• Task prompt:
Switch "coordinates" to "position" throughout the stretch of rows from the line containing "This screenshot has height=507, width=731." through the line containing "center [1215, 25].", keeping everything else the same. Return only those lines, and leave out the pictures.

• Available data:
**********
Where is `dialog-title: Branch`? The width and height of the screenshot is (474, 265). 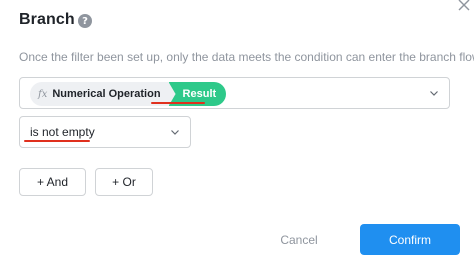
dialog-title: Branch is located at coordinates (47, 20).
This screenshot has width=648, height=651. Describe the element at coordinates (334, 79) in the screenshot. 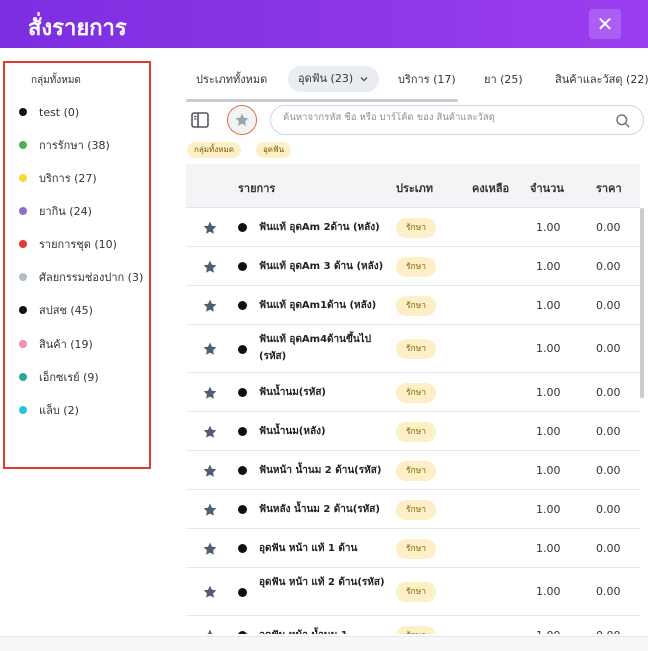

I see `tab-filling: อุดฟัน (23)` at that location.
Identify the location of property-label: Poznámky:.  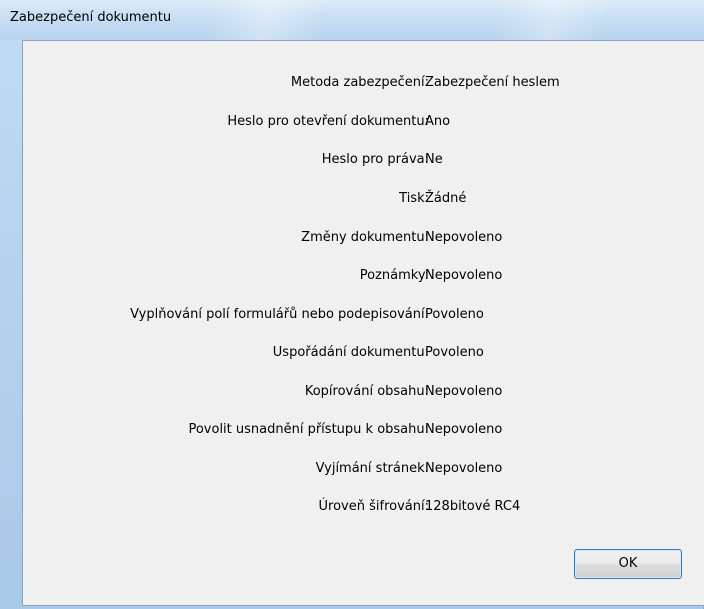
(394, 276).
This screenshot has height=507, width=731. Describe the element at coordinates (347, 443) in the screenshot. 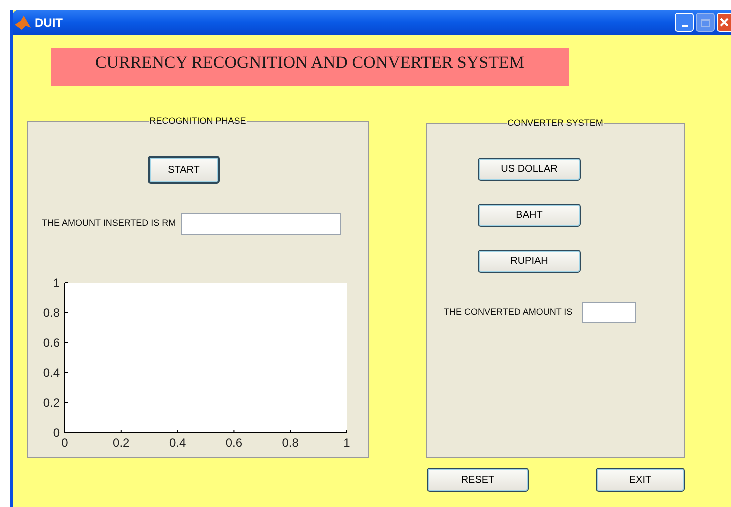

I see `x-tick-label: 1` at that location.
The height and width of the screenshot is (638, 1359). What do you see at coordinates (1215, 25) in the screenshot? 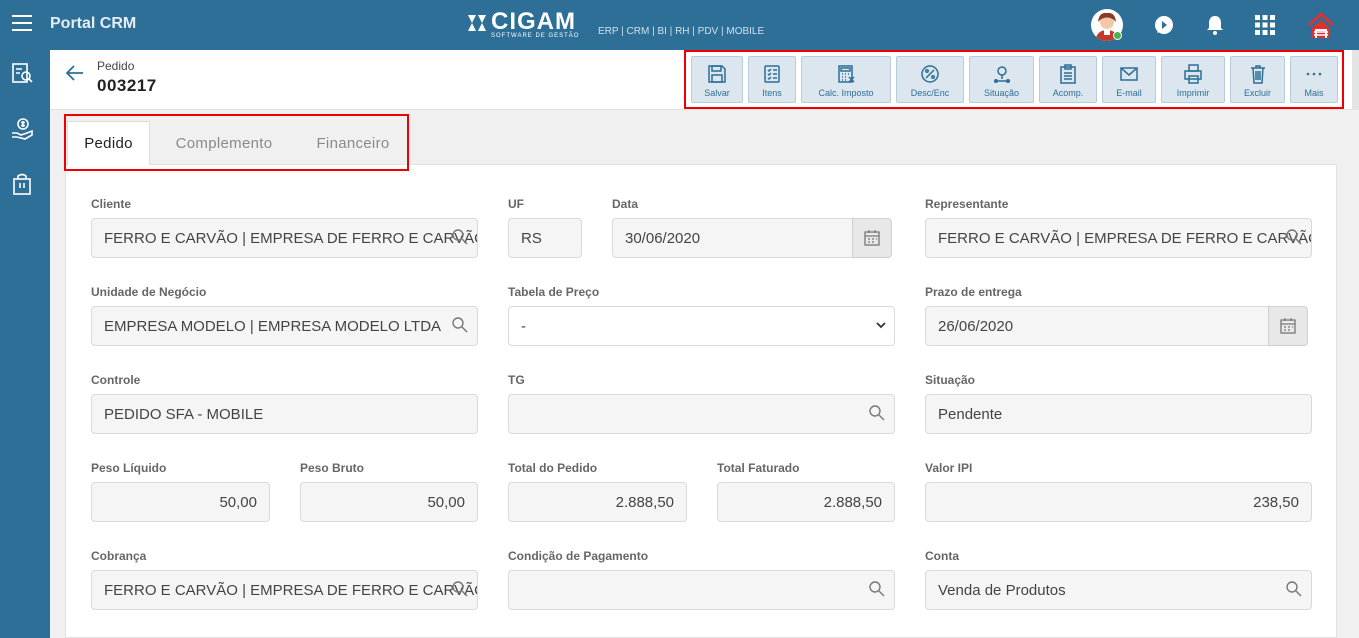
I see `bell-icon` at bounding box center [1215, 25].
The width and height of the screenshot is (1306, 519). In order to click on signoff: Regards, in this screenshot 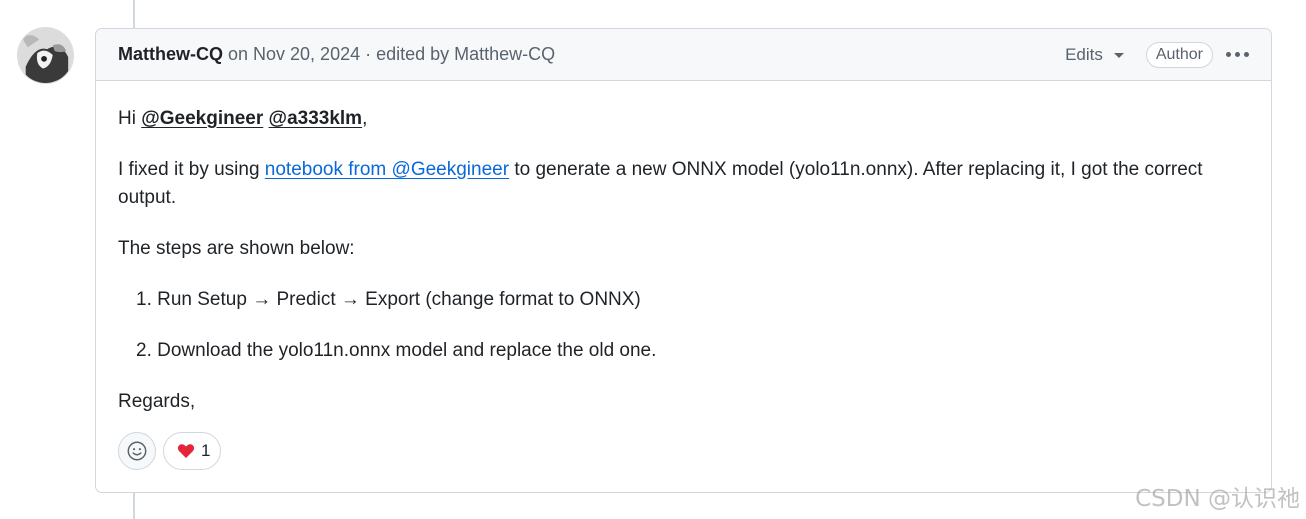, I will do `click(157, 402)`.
**********
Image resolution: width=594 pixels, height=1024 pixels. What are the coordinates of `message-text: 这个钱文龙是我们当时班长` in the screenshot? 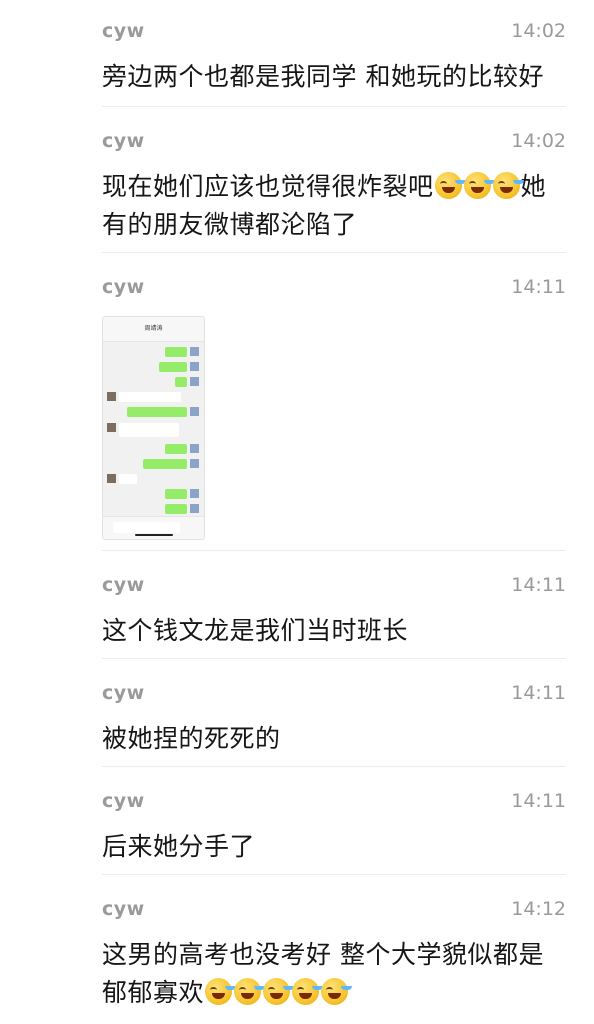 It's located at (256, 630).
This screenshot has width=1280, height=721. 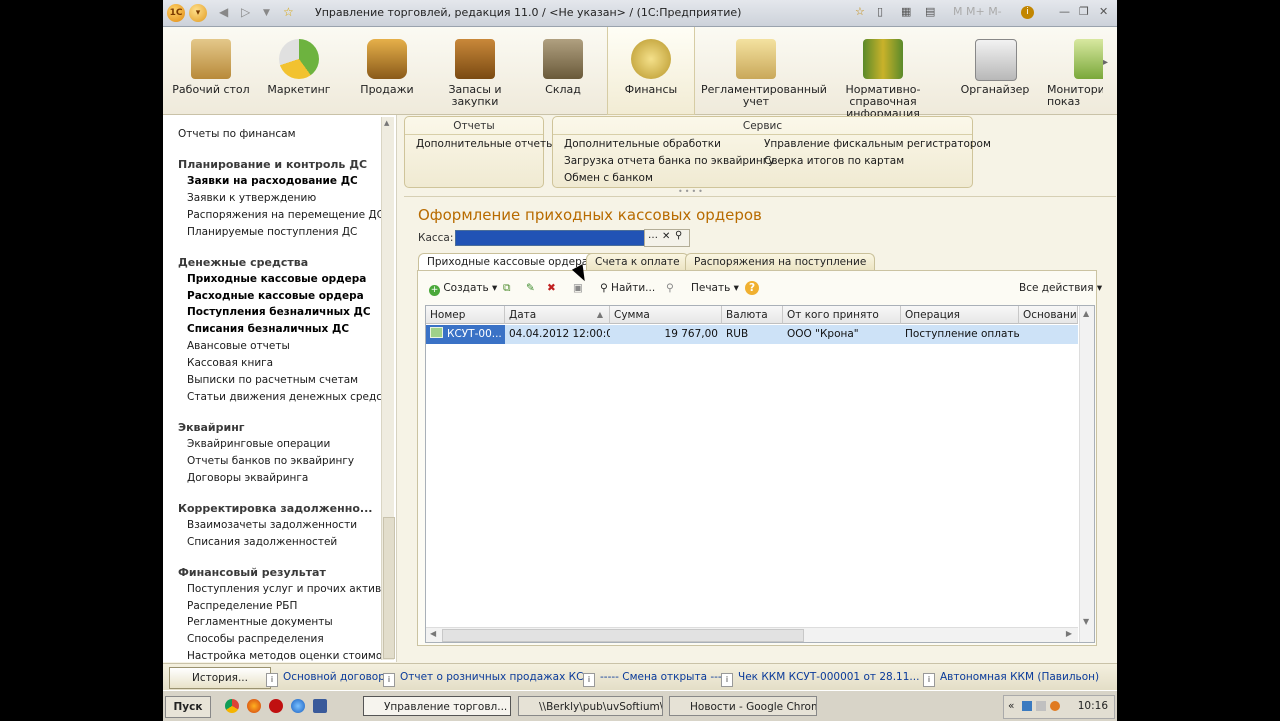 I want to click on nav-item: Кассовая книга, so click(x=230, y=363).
**********
• Output of the task:
This screenshot has height=507, width=731. Describe the element at position (347, 443) in the screenshot. 

I see `x-tick-label: 1` at that location.
The height and width of the screenshot is (638, 1359). What do you see at position (1215, 25) in the screenshot? 
I see `bell-icon` at bounding box center [1215, 25].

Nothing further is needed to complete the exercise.